The Designer Outlet West Midlands is an outlet shopping centre near Cannock, Staffordshire, England. 

It is owned by McArhurGlen Group and is the company's 7th designer outlet in the UK.

Permission was granted for the construction of the shopping centre in 2016 and work began in 2017. Due to the COVID-19 pandemic, the opening of the centre was delayed from Autumn 2020 to early 2021.

The centre officially opened to customers on Monday 12 April 2021.

Stores

The outlet consists of a range of designer brand stores offering clothing, beauty, homeware, gifts, and accessories at discounted prices. In January 2021 the centre was stated to be built and opened in two phases, with the first phase seeing the opening of around 80 stores along with a number of restaurants and cafes, and the second phase - to begin on or shortly after completion of the first - increasing the number of stores to around 130.

As of November 2022, there were around 56 stores and 5 restaurants listed on the official website:

Adidas, Asics, Beauty Outlet, Bedeck, BOSS, Calvin Klein, Clarks, Clogau Gold, Coach, Crew Clothing Company, Denby, Dune London, Eden Menswear, Gant, Guess, Haribo, Hobbs, Joules, Kate Spade New York, Kurt Geiger, Lacoste, Le Creuset, Levi's, Lindt, Luke 1977, Moda in Pelle, Molton Brown, Moss Bros, Mountain Warehouse, Nike, Paul Costelloe, Pavers, Phase Eight, Police, Portmeirion, ProCook, Puma, Radley, Reiss, Salt Rock, Sketchers, Sunglass Hut, Superdry, Ted Baker, The Cosmetics Company Store, Tommy Hilfiger, Under Armour, Vans, Watch Station, Yankee Candle.

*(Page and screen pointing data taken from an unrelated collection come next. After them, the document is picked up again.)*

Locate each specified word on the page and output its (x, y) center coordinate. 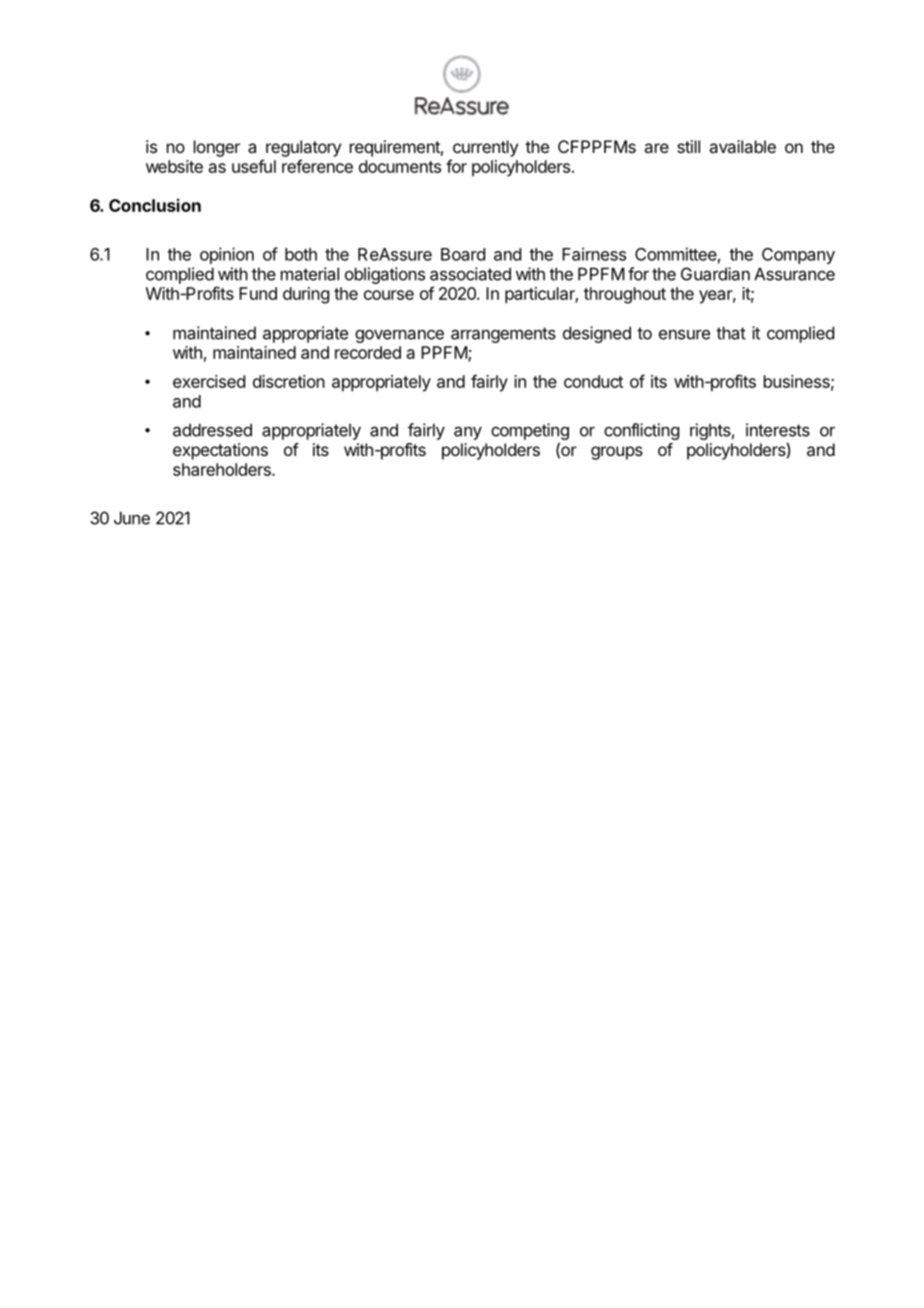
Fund (258, 293)
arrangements (503, 335)
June (132, 518)
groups (617, 453)
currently (485, 148)
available (742, 146)
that (731, 333)
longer (217, 148)
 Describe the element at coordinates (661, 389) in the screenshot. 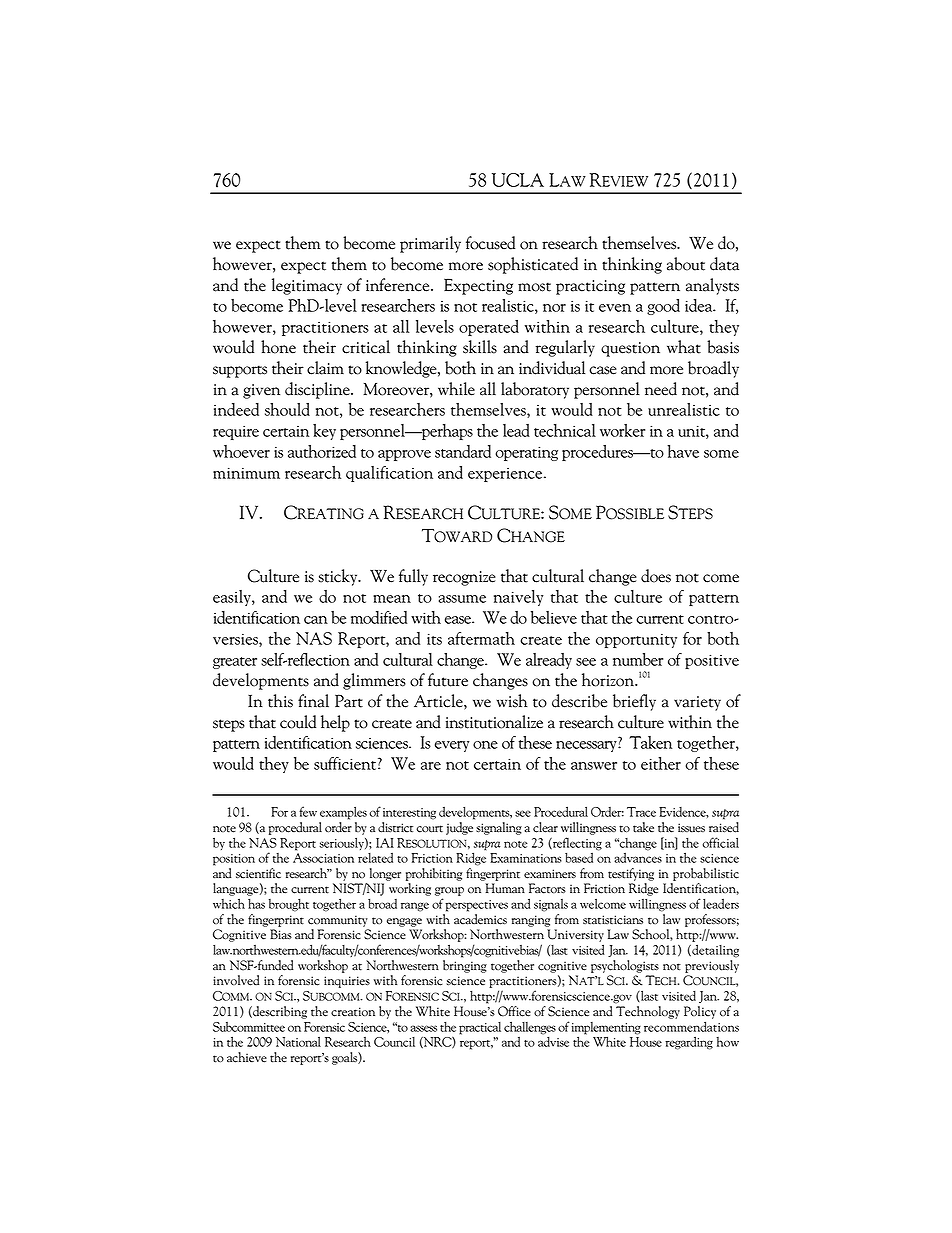

I see `need` at that location.
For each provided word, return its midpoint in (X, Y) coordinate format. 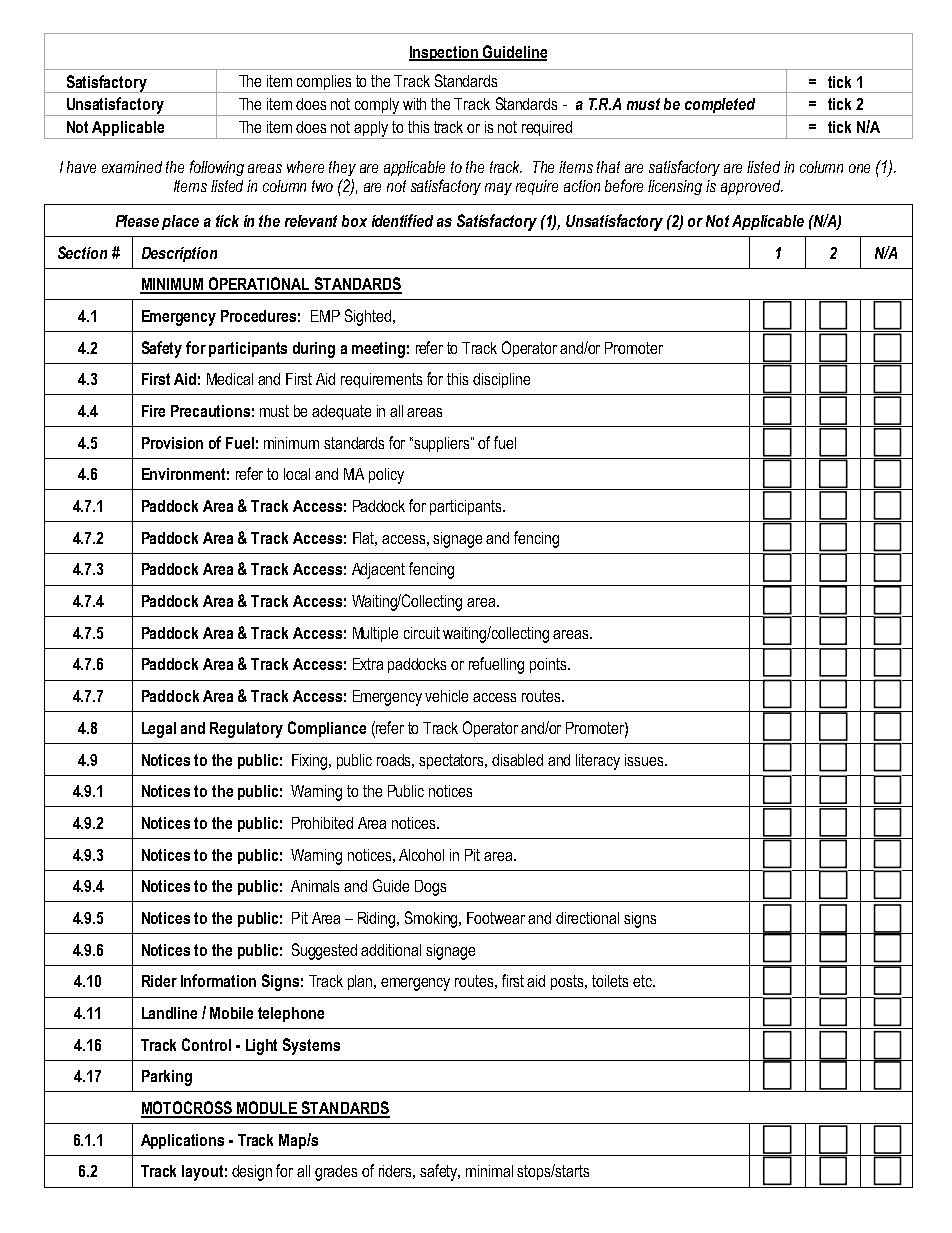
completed (720, 107)
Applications (182, 1141)
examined (132, 167)
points (549, 665)
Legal (159, 730)
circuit (422, 633)
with (414, 104)
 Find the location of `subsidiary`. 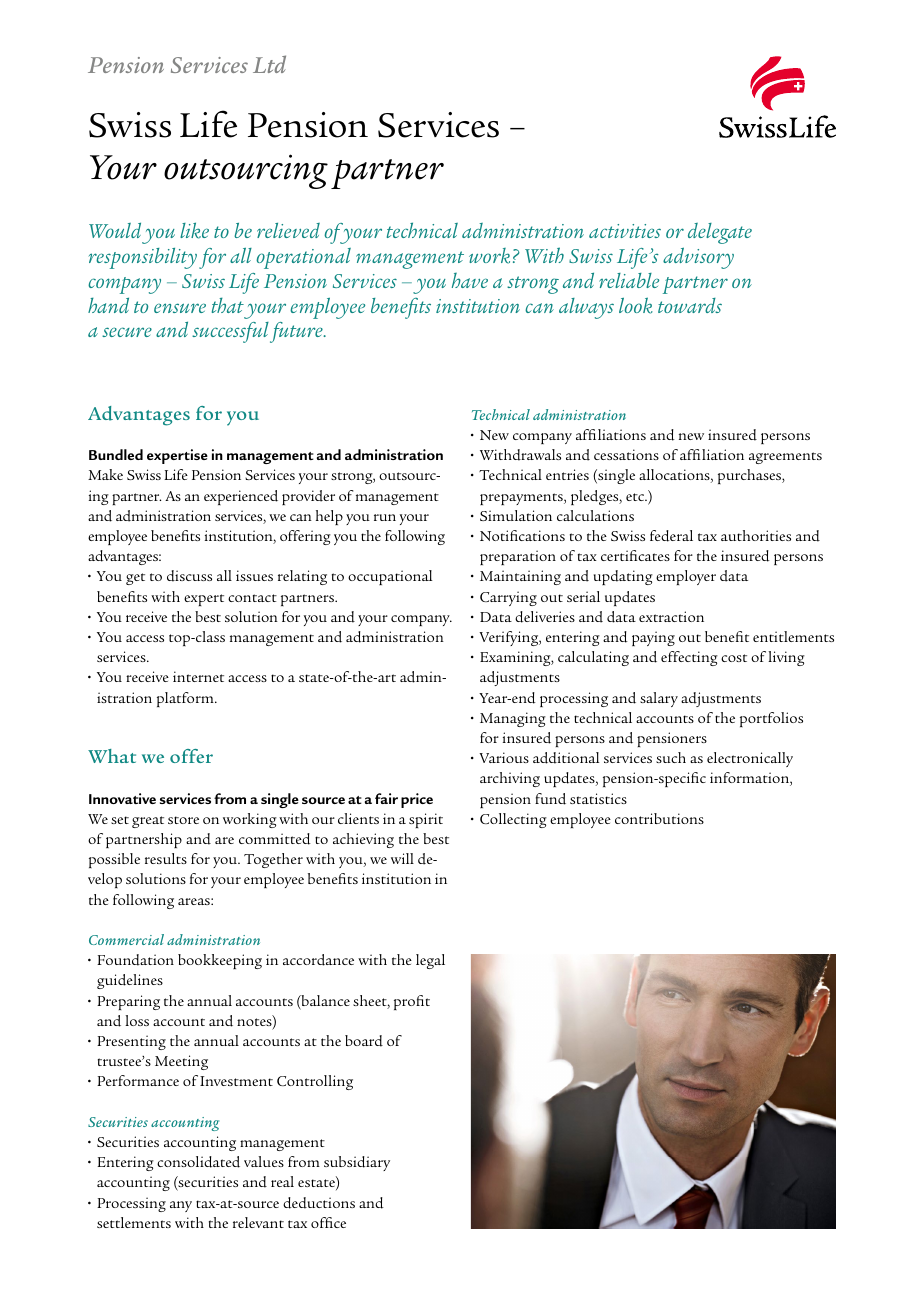

subsidiary is located at coordinates (357, 1163).
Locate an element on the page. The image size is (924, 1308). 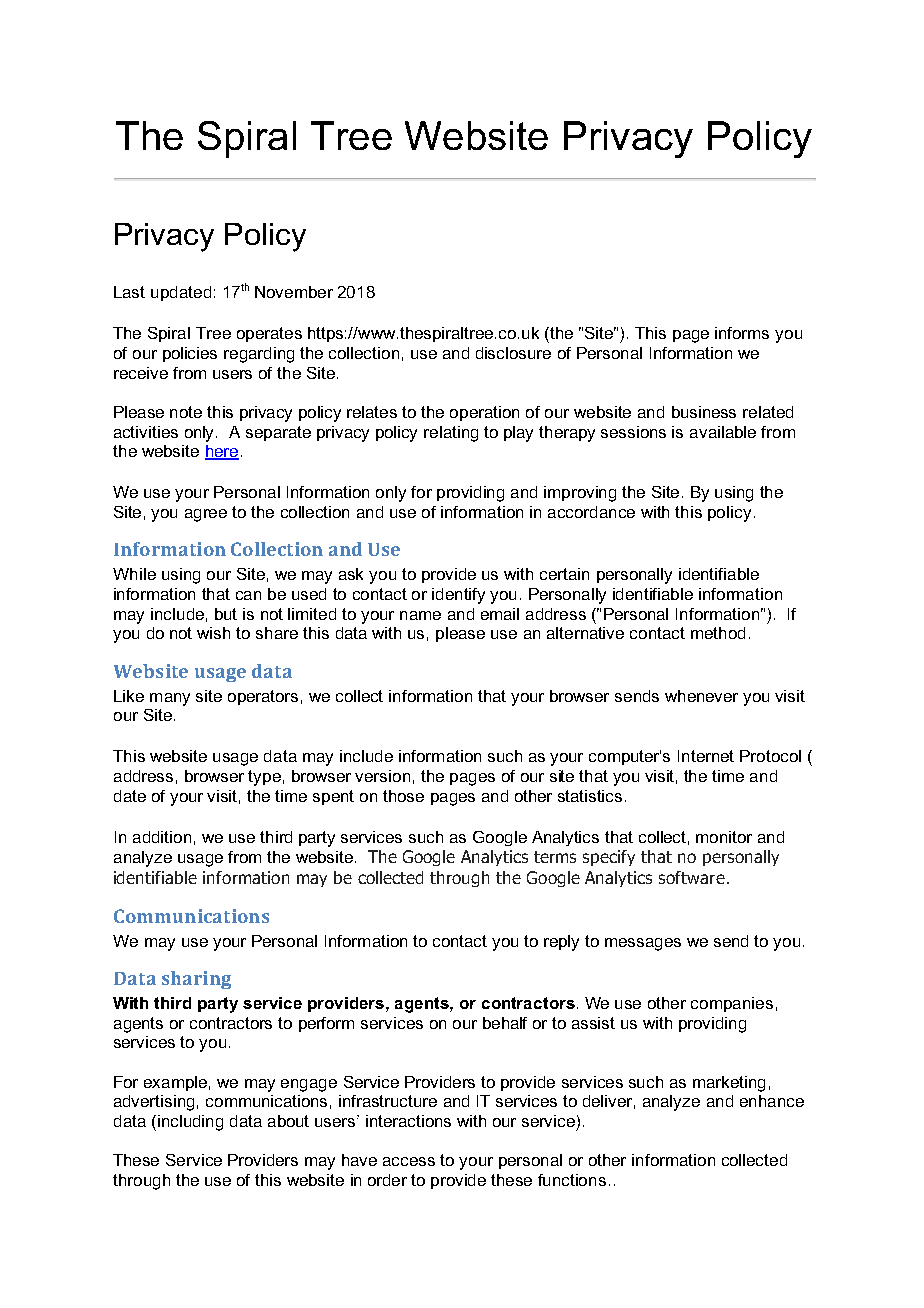
informs is located at coordinates (742, 333).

Contact Coffee Co., Five Guys, Mac Daddy, Smoothies Plus UK, Starbucks, Wagamama and Slim Chickens.

Controversy

Sign

After completion of the buildings and car park. A sign was erected at the shopping outlet centre. However the sign was measured at being 50 ft tall and as a result. It dominates the skyline of Cannock and can be seen from further away. There have been many residents who have voiced their anger at the sign and one Councillor at Cannock Chase Council has started a petition to have the sign either taken down or reduced in size However, McArthurGlen who own the outlet have said they have legal permission to keep the sign in place as it was part of their original plans. Many locals have praised the style of the outlet, but have felt the sign is not in keeping with the local landscape and even exaggerated that it belongs in Las Vegas.

Name

There have been some criticism of the name being called the "Designer Outlet West Midlands" instead of it being named after Cannock or the county of Staffordshire.

Transport links

The shopping centre sits close to Cannock station on the Chase Line with services to Birmingham International, Birmingham New Street, Walsall and Rugeley Trent Valley on the West Coast Main Line as well as occasional services to Wolverhampton.

There are also regular buses which call into the three bus stops within the centre grounds. These run services to Burntwood, Lichfield, Cannock, Pye Green, Hednesford, Brownhills, Norton Canes Walsall and Birmingham. Service X51 (Cannock-Birmingham) is one of the few services which operate in Staffordshire on Sundays. Live departure screens are in situ at each stop for passenger information.

The nearest airport is Birmingham International and further ones include Manchester Airport and East Midlands Airport.